Illinois is slow to approve new housing: 20 smaller states last year did a better job of getting housing OK’d, with one advancing nearly six times as many units as Illinois.
The slow housing growth is not new. Illinois approved just over 269,000 new housing units between 2009-2023, including only 57,070 since 2021. It builds the third-fewest new housing units per capita among all states and the fewest among Midwestern states.
The state’s highest concentration of people is in the Chicago-Naperville-Elgin metropolitan area, which approved just over 15,000 units in 2023. Compare that to the Houston area, which had over 68,000 units despite having 1.75 million fewer residents. The North Port-Sarasota-Bradenton, Florida, area has less than one-tenth the population of the Chicago area, yet approved 900 more new housing units.
It is easy to blame population loss for the Chicago area’s slow permit approval: it lost 16,600 people between 2022 to 2023, while the Houston area gained 140,000. But the Los Angeles-Long Beach-Anaheim area lost over 70,000 people, almost four times the Chicago area loss, but approved more than double the housing permits. Similarly, the New York metro area lost over 65,500 residents and authorized over 63,000 units – four times the Chicago rate.
New housing is needed despite shrinking populations because a certain percentage of housing must be replaced as buildings age, deteriorate and eventually become uninhabitable. Also, market changes regarding what consumers prefer, income changes and other factors can greatly distort the housing and rental market and drive up prices without new construction. Chicago already has a housing shortage, even for the current population.
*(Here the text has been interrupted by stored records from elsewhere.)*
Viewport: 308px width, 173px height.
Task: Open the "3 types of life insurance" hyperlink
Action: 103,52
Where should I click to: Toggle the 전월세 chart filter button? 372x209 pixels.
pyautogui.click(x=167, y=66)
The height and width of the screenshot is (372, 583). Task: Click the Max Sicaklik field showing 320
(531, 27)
The Chicago area lags every other large metro area in the rate at which new housing is built, approving only 162 houses per 100,000 residents. The Houston metro again came in first with 915 per 100,000 residents. Even the next lowest, the Philadelphia area, approved 30 more housing units per 100,000 residents than Chicago.
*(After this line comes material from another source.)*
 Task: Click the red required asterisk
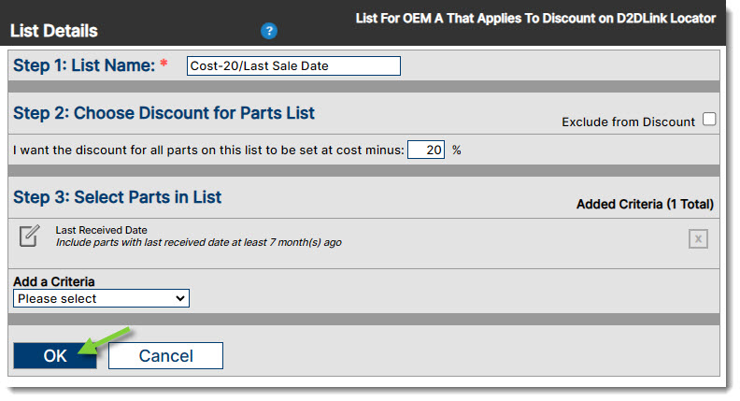point(164,64)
Illinois has a housing shortage: over 113,000 as of 2023. Communities are consistently approving less housing than they need.
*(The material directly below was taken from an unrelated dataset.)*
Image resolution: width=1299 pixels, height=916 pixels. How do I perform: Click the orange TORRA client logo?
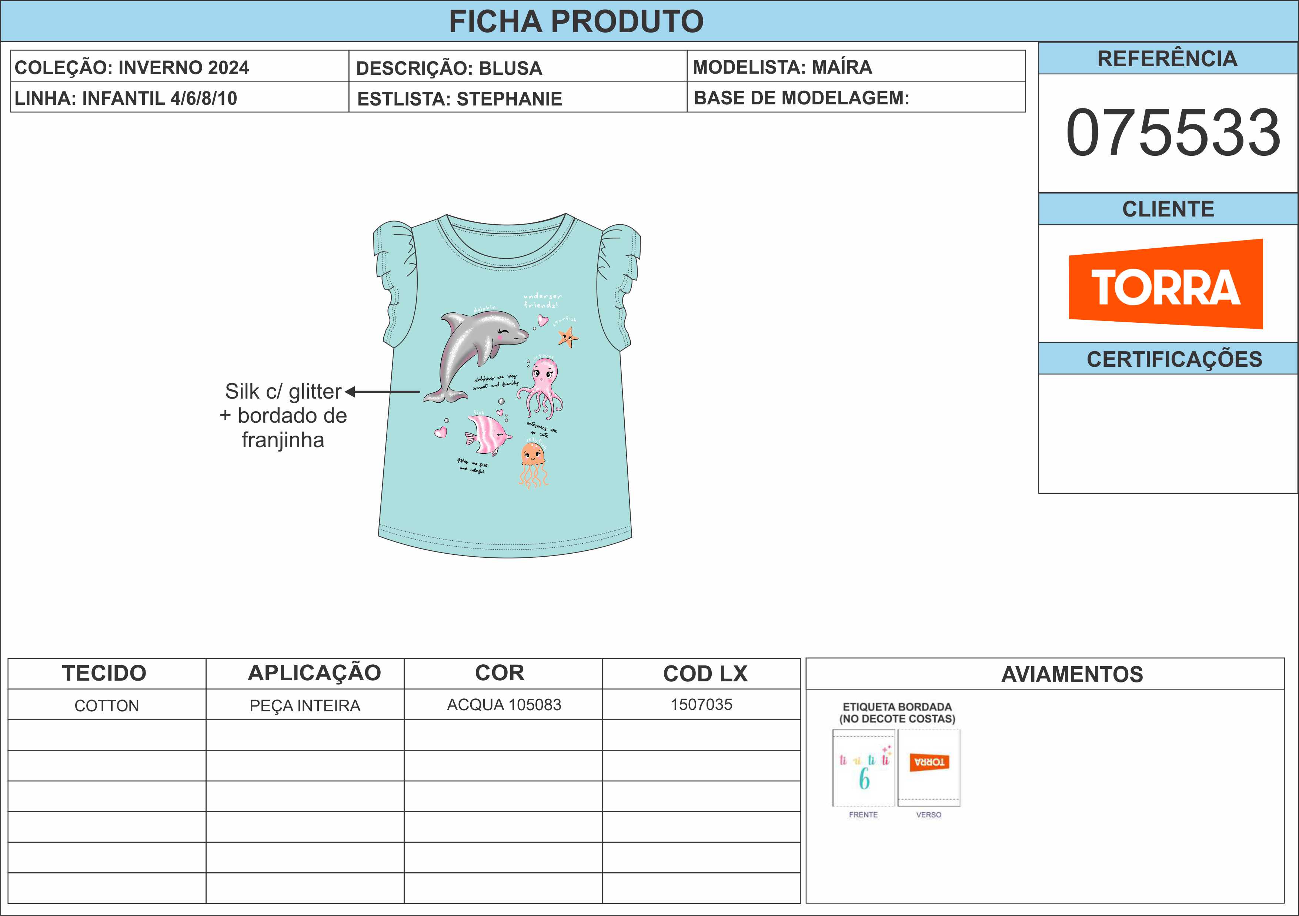(1165, 284)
Part of the blame goes to Illinois’ many housing restrictions combined with slow approval times. Restrictions such as zoning laws, minimum parking requirements, aesthetics, density and building height limits drive down construction.
Time is money, so slow approvals drive up building costs. In Chicago, as of April 7, 2024, the total time for plan-based buildings permits was 88 days – 33 days of processing and 55 days with the applicant. As of May 11, 2024, the average time from application to issuance of a permit was 112.8 days, according to the Chicago Cityscape research service. That’s a huge barrier for prospective developers.
Illinois can learn from other metro areas that have loosened restrictions and sped up approval times. Chicago could broaden its self-certification program, which allows a certified architect or structural engineer with required trainings to vouch and take responsibility for a project’s compliance with city codes. Chicago should look for ways to bring the program more in line with Phoenix’s, which covers a wider range of projects. Other Illinois cities could do the same, relieving government workers of the job and cutting wait times.
Chicago should also reduce its fees. The minimum fee for any Chicago building permit is $302, and the minimum fee for new residential construction is $3,450. Compare that to the highest minimum fee of $290 per structure in New York City and the minimum fee of $1,500 for a median-sized home in Houston.
Chicago has started to implement some reforms. In 2023 Chicago implemented an Express Permit Program that replaced its previous paper-based application with an online platform to apply for permits and monitor their status.
Illinois has a housing construction problem thanks to government overregulation and inefficiency that is driving up prices. But there are solutions, and Chicago is already making progress.